Views and tables and incremental models, oh my! In this section we’ll start getting our hands dirty digging into the three basic materializations that ship with dbt. They are considerably less scary and more helpful than lions, tigers, or bears — although perhaps not as cute (can data be cute? We at dbt Labs think so). We’re going to define, implement, and explore:
- 🔍 views
- ⚒️ tables
- 📚 incremental model
👻 There is a fourth default materialization available in dbt called ephemeral materialization. It is less broadly applicable than the other three, and better deployed for specific use cases that require weighing some tradeoffs. We chose to leave it out of this guide and focus on the three materializations that will power 99% of your modeling needs.
Views and Tables are the two basic categories of object that we can create across warehouses. They exist natively as types of objects in the warehouse, as you can see from this screenshot of Snowflake (depending on your warehouse the interface will look a little different). Incremental models and other materializations types are a little bit different. They tell dbt to construct tables in a special way.
- ✅ The default materialization in dbt. A starting project has no configurations defined for materializations, which means everything is by default built as a view.
- 👩💻 Store only the SQL logic of the transformation in the warehouse, not the data.
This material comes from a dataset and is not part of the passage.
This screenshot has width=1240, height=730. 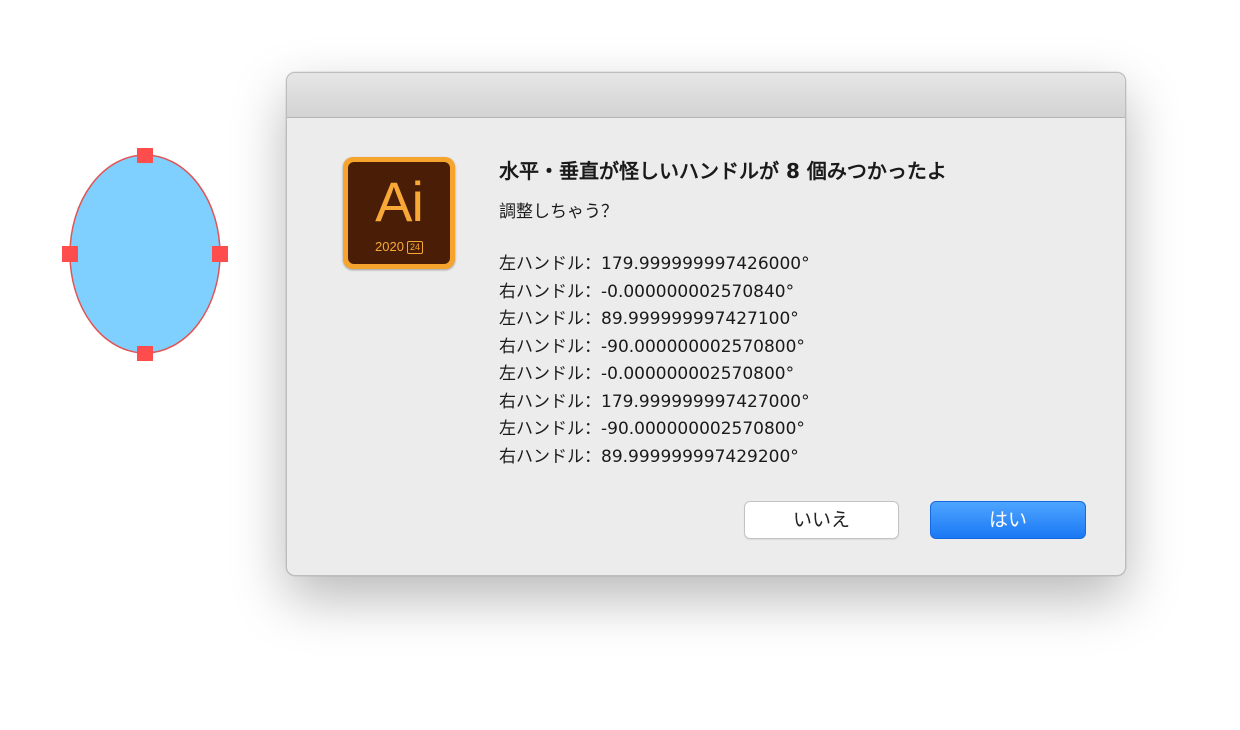 I want to click on handle-angle-row: 左ハンドル：179.999999997426000°, so click(x=654, y=264).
As such, they make a great default. They build almost instantly and cost almost nothing to build.
- ⏱️ Always reflect the most up-to-date version of the input data, as they’re run freshly every time they’re queried.
- 👎 Have to be processed every time they’re queried, so slower to return results than a table of the same data. That also means they can cost more over time, especially if they contain intensive transformations and are queried often.
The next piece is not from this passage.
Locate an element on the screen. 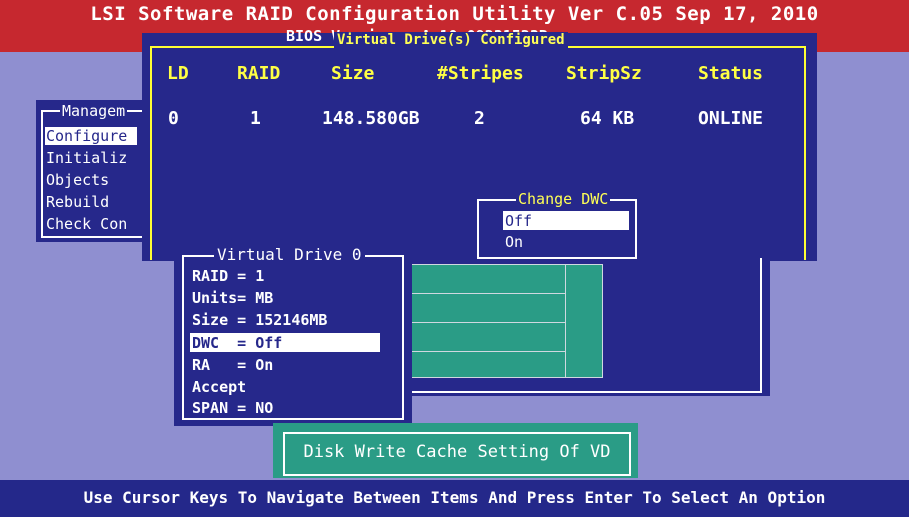 The width and height of the screenshot is (909, 517). dwc-option-off: Off is located at coordinates (518, 221).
- 🏗️ Tables store the data itself as opposed to views which store the query logic. This means we can pack all of the transformation compute into a single run. A view is storing a query in the warehouse. Even to preview that data we have to query it. A table is storing the literal rows and columns on disk.
- 🏎️ Querying lets us access that transformed data directly, so we get better performance. Tables feel faster and more responsive compared to views of the same logic.
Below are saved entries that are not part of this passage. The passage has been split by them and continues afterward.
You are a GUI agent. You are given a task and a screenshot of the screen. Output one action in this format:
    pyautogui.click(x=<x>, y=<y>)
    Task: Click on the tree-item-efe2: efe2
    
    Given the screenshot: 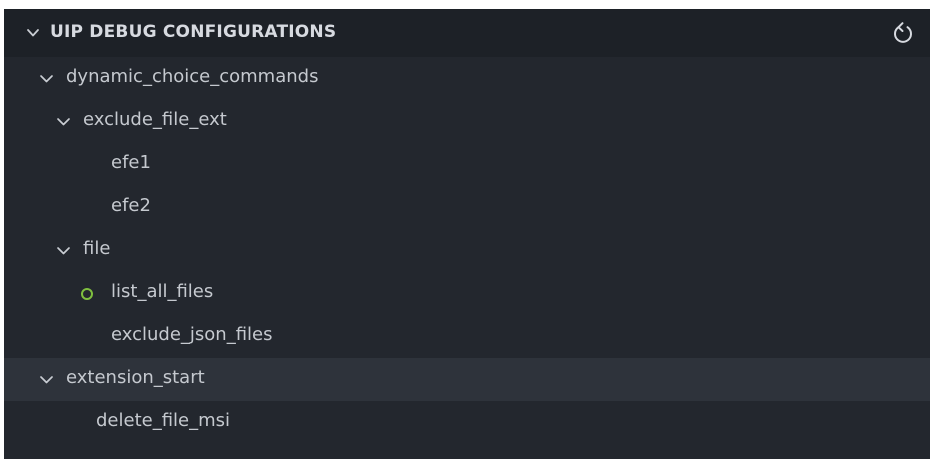 What is the action you would take?
    pyautogui.click(x=467, y=208)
- 💸 Improves compute costs. Compute is significantly more expensive than storage. So while tables use much more storage, it’s generally an economical tradeoff, as you only pay for the transformation compute when you build a table during a job, rather than every time you query it.
- 🔍 Ideal for models that get queried regularly, due to the combination of these qualities.
- 👎 Limited to the source data that was available when we did our most recent run. We’re ‘freezing’ the transformation logic into a table. So if we run a model as a table every hour, at 10:59a we still only have data up to 10a, because that was what was available in our source data when we ran the table last at 10a. Only at the next run will the newer data be included in our rebuild.
- 🧱 Incremental models build a table in pieces over time, only adding and updating new or changed records.
- 🏎️ Builds more quickly than a regular table of the same logic.
- 🐢 Initial runs are slow. Typically we use incremental models on very large datasets, so building the initial table on the full dataset is time consuming and equivalent to the table materialization.
- 👎 Add complexity. Incremental models require deeper consideration of layering and timing.
- 👎 Can drift from source data over time. As we’re not processing all of the source data when we run an incremental model, extra effort is required to capture changes to historical data.
Comparing the materialization types
|🛠️⌛ build time||💚 fastest — only stores logic||❤️ slowest — linear to size of data||💛 medium — builds flexible portion|
|🛠️💸 build costs||💚 lowest — no data processed||❤️ highest — all data processed||💛 medium — some data processed|
|📊💸 query costs||❤️ higher — reprocess every query||💚 lower — data in warehouse||💚 lower — data in warehouse|
|🍅🌱 freshness||💚 best — up-to-the-minute of query||💛 moderate — up to most recent build||💛 moderate — up to most recent build|
|🧠🤔 complexity||💚 simple - maps to warehouse object||💚 simple - map to warehouse concept||💛 moderate - adds logical complexity|
🔑 Time is money. Notice in the above chart that the time and costs rows contain the same results. This is to highlight that when we’re talking about time in warehouses, we’re talking about compute time, which is the primary driver of costs.